According to a report, the U.S. Federal Aviation Administration (FAA) found a total of 128 people around the world stowing away in plane landing gear compartments from 1947 to 2020. There is a particular term for such people, which is ‘wheel-well stowaways.’ More than 75% of the stowaways die during the journey.

An FAA report from 1996 showed that several wheel-well stowaways have attempted such dangerous modes of transport just to escape from unfavorable living conditions in their home countries.  According to the report, wheel-well stowaways likely enter a state akin to hibernation during flight, where the oxygen intake levels and metabolism of the body fall exponentially to accommodate and adapt to the harsh environment.

The reported number of stowaways is less than the actual number as some survivors can escape undetected after landing. But many victims can fall into the ocean from the plane unnoticed. Previously in 2019, the dead body of a stowaway fell hundreds of meters from a plane flying over southwest London and landed in a man’s garden.
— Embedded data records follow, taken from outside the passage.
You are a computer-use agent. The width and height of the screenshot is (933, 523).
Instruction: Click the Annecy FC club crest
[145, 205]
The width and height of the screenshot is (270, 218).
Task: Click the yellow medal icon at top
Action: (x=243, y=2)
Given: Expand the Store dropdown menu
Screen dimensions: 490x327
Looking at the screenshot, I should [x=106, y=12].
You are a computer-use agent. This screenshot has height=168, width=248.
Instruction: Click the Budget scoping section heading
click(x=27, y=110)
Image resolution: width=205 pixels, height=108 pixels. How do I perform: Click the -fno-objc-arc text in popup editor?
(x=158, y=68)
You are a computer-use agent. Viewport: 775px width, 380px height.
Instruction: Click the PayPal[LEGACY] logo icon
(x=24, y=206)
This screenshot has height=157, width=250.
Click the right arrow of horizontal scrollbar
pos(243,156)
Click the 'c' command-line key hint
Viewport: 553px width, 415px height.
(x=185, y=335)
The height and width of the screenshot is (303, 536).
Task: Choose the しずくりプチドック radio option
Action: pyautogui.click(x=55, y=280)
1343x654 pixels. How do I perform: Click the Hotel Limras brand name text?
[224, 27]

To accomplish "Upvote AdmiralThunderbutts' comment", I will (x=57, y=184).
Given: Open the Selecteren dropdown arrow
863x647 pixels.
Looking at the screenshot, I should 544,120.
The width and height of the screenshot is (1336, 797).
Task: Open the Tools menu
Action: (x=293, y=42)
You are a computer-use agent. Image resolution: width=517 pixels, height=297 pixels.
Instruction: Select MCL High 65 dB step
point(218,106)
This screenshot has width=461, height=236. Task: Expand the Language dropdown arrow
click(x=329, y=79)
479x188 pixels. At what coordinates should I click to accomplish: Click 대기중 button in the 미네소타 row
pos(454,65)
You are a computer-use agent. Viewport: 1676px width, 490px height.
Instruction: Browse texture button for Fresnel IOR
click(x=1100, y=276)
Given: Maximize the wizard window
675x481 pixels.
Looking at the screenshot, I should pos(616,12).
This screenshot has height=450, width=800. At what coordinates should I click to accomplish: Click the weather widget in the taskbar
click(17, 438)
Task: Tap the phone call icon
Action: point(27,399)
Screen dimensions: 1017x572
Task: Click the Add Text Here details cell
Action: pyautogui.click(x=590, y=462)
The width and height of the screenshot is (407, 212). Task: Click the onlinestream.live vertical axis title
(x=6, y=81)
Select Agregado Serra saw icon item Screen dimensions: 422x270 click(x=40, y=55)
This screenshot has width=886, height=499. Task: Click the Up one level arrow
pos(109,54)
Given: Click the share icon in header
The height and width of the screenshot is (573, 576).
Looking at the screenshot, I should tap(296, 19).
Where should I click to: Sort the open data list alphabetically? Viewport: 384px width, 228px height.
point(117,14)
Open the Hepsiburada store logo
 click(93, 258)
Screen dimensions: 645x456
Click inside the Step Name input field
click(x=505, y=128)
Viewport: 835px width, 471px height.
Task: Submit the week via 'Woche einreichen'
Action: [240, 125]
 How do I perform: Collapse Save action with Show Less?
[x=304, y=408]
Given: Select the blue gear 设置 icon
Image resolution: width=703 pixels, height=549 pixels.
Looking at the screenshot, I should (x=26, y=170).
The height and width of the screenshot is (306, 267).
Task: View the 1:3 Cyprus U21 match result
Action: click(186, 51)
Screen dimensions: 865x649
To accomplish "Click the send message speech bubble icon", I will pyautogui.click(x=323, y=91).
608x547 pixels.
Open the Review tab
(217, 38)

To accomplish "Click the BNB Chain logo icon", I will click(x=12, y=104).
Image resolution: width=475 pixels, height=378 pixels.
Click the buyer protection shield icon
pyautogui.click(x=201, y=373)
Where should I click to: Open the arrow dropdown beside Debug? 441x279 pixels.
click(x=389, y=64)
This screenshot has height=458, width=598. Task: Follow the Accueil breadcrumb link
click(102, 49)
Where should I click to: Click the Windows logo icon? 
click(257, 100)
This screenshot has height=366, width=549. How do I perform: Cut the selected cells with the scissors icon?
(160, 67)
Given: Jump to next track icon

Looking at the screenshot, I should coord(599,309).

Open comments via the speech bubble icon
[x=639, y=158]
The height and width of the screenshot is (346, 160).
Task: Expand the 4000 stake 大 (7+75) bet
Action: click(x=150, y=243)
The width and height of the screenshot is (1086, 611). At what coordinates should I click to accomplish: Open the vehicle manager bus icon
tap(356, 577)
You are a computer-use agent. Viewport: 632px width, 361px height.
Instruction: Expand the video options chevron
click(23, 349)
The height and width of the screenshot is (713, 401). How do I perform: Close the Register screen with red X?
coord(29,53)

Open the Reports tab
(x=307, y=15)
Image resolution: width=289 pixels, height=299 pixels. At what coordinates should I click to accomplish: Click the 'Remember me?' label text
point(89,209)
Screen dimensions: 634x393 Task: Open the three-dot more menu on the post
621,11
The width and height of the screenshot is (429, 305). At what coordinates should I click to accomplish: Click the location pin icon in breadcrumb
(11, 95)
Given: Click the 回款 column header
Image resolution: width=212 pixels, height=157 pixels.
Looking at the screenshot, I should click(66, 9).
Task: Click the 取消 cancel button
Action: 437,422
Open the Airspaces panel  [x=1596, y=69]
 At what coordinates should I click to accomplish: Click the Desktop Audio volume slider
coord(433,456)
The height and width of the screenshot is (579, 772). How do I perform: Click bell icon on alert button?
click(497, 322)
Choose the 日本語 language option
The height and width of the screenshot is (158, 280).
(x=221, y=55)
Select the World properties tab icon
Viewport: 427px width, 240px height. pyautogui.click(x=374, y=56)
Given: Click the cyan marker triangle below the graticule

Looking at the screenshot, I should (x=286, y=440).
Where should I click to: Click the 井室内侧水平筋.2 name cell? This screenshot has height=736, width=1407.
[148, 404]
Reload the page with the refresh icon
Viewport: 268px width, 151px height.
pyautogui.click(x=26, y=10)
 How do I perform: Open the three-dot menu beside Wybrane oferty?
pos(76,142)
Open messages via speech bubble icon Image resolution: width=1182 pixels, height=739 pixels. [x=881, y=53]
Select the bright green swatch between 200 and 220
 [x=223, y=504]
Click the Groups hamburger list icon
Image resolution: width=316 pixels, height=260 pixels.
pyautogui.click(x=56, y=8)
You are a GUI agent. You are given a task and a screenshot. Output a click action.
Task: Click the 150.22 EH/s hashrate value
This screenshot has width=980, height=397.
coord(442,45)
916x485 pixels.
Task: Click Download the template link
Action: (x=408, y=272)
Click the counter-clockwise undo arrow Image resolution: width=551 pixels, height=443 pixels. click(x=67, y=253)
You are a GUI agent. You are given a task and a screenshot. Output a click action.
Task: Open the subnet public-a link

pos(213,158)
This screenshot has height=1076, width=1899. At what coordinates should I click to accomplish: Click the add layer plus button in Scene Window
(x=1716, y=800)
Another such incident happened in 2015 when a stowaway fell from a British Airways plane when it was towards the end of an 11-hour flight from Johannesburg to London’s Heathrow Airport. This time the body landed on the roof of a clothing company building in West London.

Earlier this year in April, another dead man was found in the wheelwell of a KLM flight that took off from Lagos, Nigeria, and landed at Schiphol airport in Amsterdam. Just four months before that two dead bodies were found in the landing gear of a plane that flew from Santiago, Chile to Bogotá, Colombia.

Clearly, incidents of stowaways are increasing and in many cases, it is leading to death. Now the biggest question lies, while these people hide in the landing gear; how come they pass through the security check and terminal which cannot be done without a ticket and other documents? Questions are rising regarding the safety of the planes and the passengers inside.